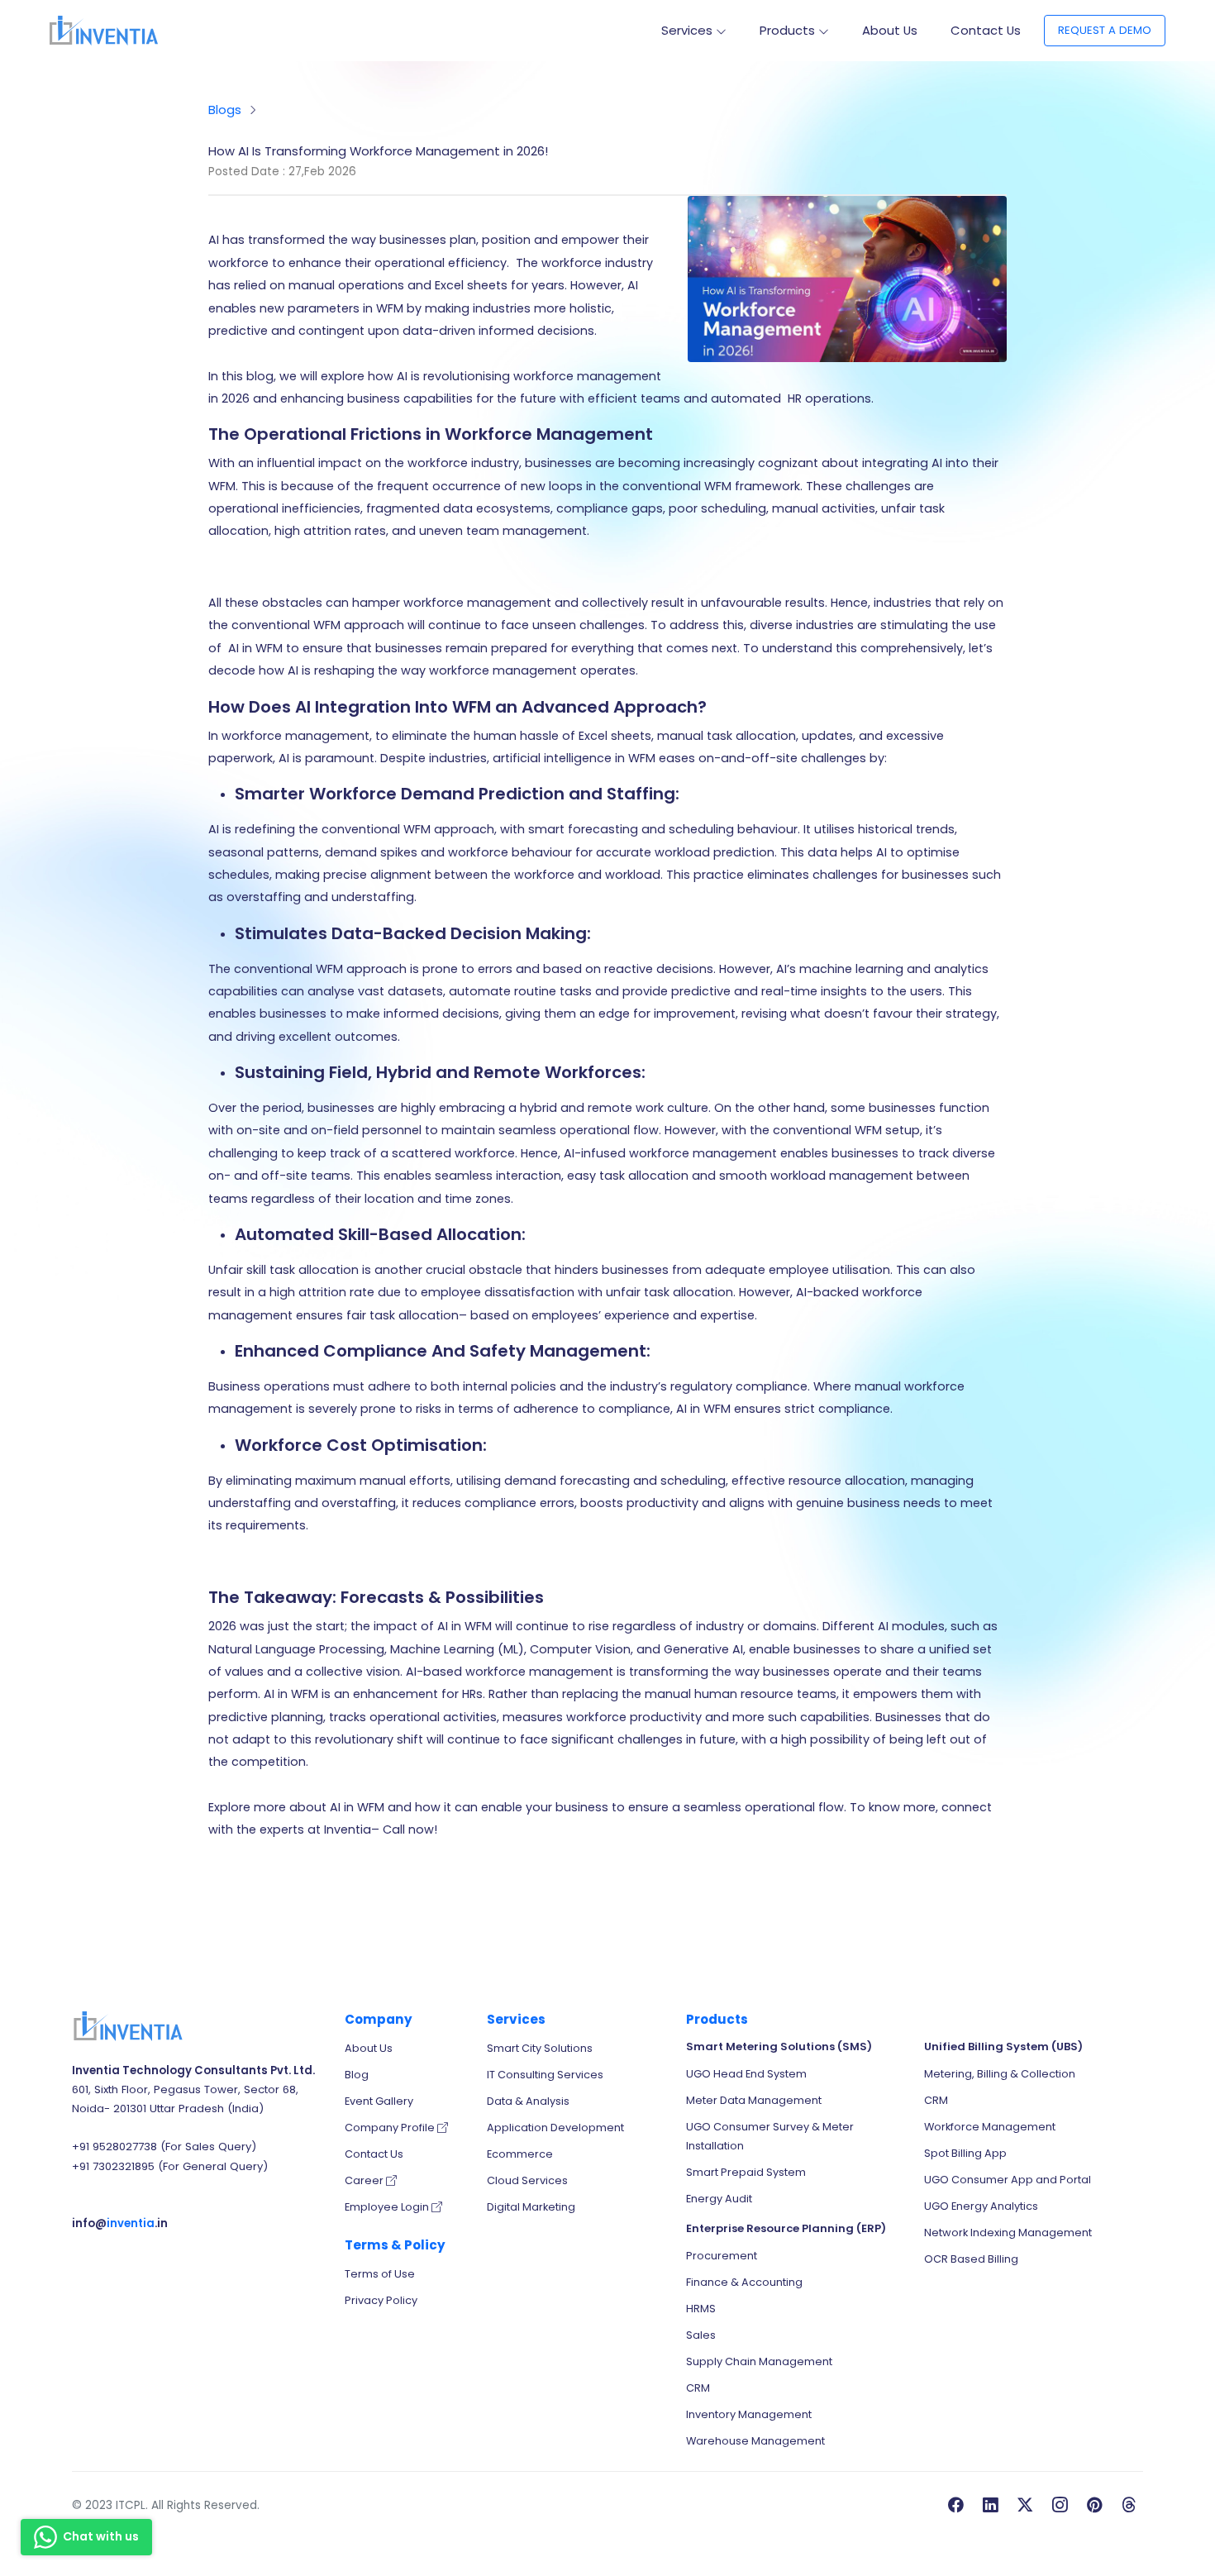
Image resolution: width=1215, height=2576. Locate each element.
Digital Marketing (531, 2207)
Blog (357, 2075)
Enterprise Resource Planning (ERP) (786, 2228)
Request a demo (1104, 30)
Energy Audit (719, 2199)
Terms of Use (380, 2274)
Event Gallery (379, 2101)
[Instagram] (1060, 2506)
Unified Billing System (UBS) (1003, 2046)
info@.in (120, 2223)
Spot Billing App (965, 2153)
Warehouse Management (755, 2441)
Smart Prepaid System (746, 2172)
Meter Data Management (754, 2100)
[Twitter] (1025, 2506)
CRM (698, 2388)
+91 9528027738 (114, 2146)
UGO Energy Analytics (981, 2206)
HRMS (701, 2309)
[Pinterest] (1094, 2506)
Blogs (224, 109)
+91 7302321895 (113, 2166)
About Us (889, 30)
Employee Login (388, 2207)
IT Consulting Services (545, 2075)
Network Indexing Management (1008, 2232)
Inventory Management (749, 2414)
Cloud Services (527, 2180)
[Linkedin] (990, 2506)
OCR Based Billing (971, 2259)
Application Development (555, 2127)
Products (787, 30)
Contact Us (986, 30)
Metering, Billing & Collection (999, 2074)
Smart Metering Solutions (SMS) (779, 2046)
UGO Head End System (746, 2074)
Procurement (721, 2256)
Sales (701, 2335)
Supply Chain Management (759, 2361)
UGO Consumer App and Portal (1007, 2180)
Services (686, 30)
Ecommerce (520, 2154)
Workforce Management (989, 2127)
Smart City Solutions (540, 2048)
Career (365, 2180)
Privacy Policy (381, 2300)
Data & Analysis (528, 2101)
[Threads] (1129, 2506)
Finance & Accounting (744, 2282)
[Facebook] (955, 2506)
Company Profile (391, 2127)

□ □ □ □ □

__Assignment__.
What this calls for is the material above set down exactly, pictures excluded.

__Task response__.
Image resolution: width=1215, height=2576. Locate each element.
Digital Marketing (531, 2207)
Blog (357, 2075)
Enterprise Resource Planning (ERP) (786, 2228)
Request a demo (1104, 30)
Energy Audit (719, 2199)
Terms of Use (380, 2274)
Event Gallery (379, 2101)
[Instagram] (1060, 2506)
Unified Billing System (UBS) (1003, 2046)
info@.in (120, 2223)
Spot Billing App (965, 2153)
Warehouse Management (755, 2441)
Smart Prepaid System (746, 2172)
Meter Data Management (754, 2100)
[Twitter] (1025, 2506)
CRM (698, 2388)
+91 9528027738 (114, 2146)
UGO Energy Analytics (981, 2206)
HRMS (701, 2309)
[Pinterest] (1094, 2506)
Blogs (224, 109)
+91 7302321895 (113, 2166)
About Us (889, 30)
Employee Login (388, 2207)
IT Consulting Services (545, 2075)
Network Indexing Management (1008, 2232)
Inventory Management (749, 2414)
Cloud Services (527, 2180)
[Linkedin] (990, 2506)
OCR Based Billing (971, 2259)
Application Development (555, 2127)
Products (787, 30)
Contact Us (986, 30)
Metering, Billing & Collection (999, 2074)
Smart Metering Solutions (SMS) (779, 2046)
UGO Head End System (746, 2074)
Procurement (721, 2256)
Sales (701, 2335)
Supply Chain Management (759, 2361)
UGO Consumer App and Portal (1007, 2180)
Services (686, 30)
Ecommerce (520, 2154)
Workforce Management (989, 2127)
Smart City Solutions (540, 2048)
Career (365, 2180)
Privacy Policy (381, 2300)
Data & Analysis (528, 2101)
[Threads] (1129, 2506)
Finance & Accounting (744, 2282)
[Facebook] (955, 2506)
Company Profile (391, 2127)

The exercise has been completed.